The nuclear pore complex (NPC) is one of the most important molecular machines in eukaryotes because it gates the porous conduits between the cytoplasm and nucleoplasm of cells and controls all nucleo-cytoplasmic traffic and communication. Its most important architectural feature is a poorly understood semi-permeable diffusion barrier in its center that maintains a tight seal against cytoplasmic proteins as small as 4 nanometers in size, but opens to allow facilitated transport of particles of all shapes and sizes up to 40 nanometers in size. This flexible barrier is composed of a family of filamentous proteins named FG nucleoporins (FG nups) that feature large unfolded domains in their native functional state, which are decorated with multiple phenylalanine glycine motifs (FG domains). The specific aims of our proposed research are to 1) characterize the dynamic structure and intra-molecular interactions of FG domains representing two different types of FG nup filaments that are anchored at three different locales of the NPC, and 2) test the hypothesis that inter-molecular associations between FG domains of nups create a filamentous meshwork structure at the NPC center, which establishes the size-selective barrier to the passive diffusion of proteins. The proposed experiments will combine biochemical, biophysical, cell biological, structural (Nuclear Magnetic Resonance), and molecular modeling techniques to gain insight into the dynamic behavior, structure and function of the FG nups. We will also gain fundamental knowledge on the dynamic behavior and structure of disordered domains of proteins in general. We are studying the three-dimensional structure of the cellular proteins that function as gatekeepers of our genetic material in the nucleus. Their proper architecture and function is vital to human health because they control the flow of information to and from our genes. When they fail to function normally, these proteins can trigger the onset of cancer. We wish to understand how their structure enables them to function as gatekeepers of the nucleus.

核孔复合体(NPC)是最重要的分子之一。真核生物中的机器，因为它把关了细胞质之间的多孔管道和核质，并控制所有的核质运输和通讯。
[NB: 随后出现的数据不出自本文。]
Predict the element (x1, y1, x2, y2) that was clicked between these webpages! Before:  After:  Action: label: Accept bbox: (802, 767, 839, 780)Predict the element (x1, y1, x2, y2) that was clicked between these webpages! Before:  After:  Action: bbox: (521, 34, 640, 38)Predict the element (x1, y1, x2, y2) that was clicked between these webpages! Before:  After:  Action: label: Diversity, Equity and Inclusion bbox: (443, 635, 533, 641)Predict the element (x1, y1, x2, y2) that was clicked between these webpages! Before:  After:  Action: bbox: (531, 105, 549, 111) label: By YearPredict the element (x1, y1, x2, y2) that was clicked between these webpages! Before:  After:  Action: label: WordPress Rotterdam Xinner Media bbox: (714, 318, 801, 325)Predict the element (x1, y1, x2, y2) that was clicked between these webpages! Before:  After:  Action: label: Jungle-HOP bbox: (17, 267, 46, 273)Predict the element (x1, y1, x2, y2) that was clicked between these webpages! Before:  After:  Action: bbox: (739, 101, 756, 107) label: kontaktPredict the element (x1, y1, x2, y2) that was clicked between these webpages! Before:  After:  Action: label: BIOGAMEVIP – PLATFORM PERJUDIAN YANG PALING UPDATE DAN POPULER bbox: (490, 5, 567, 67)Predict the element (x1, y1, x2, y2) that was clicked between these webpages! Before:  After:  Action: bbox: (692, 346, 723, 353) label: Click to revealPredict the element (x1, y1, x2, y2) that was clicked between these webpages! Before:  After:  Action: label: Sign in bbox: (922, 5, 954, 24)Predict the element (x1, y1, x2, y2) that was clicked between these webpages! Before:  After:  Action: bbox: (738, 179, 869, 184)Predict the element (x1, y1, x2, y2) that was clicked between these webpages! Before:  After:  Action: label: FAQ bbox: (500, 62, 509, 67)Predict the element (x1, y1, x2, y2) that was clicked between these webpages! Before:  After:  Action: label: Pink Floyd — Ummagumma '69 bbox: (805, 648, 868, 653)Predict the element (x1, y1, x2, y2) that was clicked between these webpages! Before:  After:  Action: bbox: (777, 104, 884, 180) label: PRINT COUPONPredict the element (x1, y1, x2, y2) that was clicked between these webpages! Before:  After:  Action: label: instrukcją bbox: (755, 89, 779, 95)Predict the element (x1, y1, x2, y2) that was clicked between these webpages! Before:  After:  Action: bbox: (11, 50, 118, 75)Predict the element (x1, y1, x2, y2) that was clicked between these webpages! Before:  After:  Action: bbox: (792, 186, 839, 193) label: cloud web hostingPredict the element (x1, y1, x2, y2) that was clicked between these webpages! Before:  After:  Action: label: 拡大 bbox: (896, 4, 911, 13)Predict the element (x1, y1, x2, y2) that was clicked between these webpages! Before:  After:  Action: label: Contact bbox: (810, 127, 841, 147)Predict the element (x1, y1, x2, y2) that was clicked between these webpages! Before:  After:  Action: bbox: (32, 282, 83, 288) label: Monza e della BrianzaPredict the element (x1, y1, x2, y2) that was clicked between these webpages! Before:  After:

它最重要的建筑特征是一种鲜为人知的半渗透性扩散中央的屏障，对小到4岁的细胞质蛋白保持紧密的密封尺寸为纳米级，但打开后可以方便地传输各种形状的颗粒尺寸最大可达40纳米。这种灵活的屏障由一系列名为FG核孔蛋白(FG NUP)的丝状蛋白质，其特征是大而未折叠结构域处于其天然功能状态，由多个苯丙氨酸装饰甘氨酸基序(FG结构域)。我们提出的研究的具体目的是：1)描述动态代表两种不同类型FG结构域的结构和分子内相互作用锚定在NPC三个不同地点的FG NUP细丝，以及2)测试假设NUP的FG结构域之间的分子间联系产生了一个鼻咽癌中心的丝状网状结构，这建立了尺寸选择性阻碍蛋白质被动扩散的障碍。拟议中的实验将结合生化、生物物理、细胞生物学、结构(核磁共振)，以及分子建模技术，以深入了解动态行为，结构和 FG NUPS的功能。我们还将获得有关动态的基本知识蛋白质无序结构域的一般行为和结构。我们正在研究细胞蛋白质的三维结构，这些蛋白质的功能是我们的遗传物质在细胞核中的守门人。他们适当的架构和功能对人类健康至关重要，因为它们控制着进出的信息流我们的基因。当它们不能正常发挥功能时，这些蛋白质可以触发癌症。我们希望了解它们的结构是如何使它们发挥作用的原子核的守门人。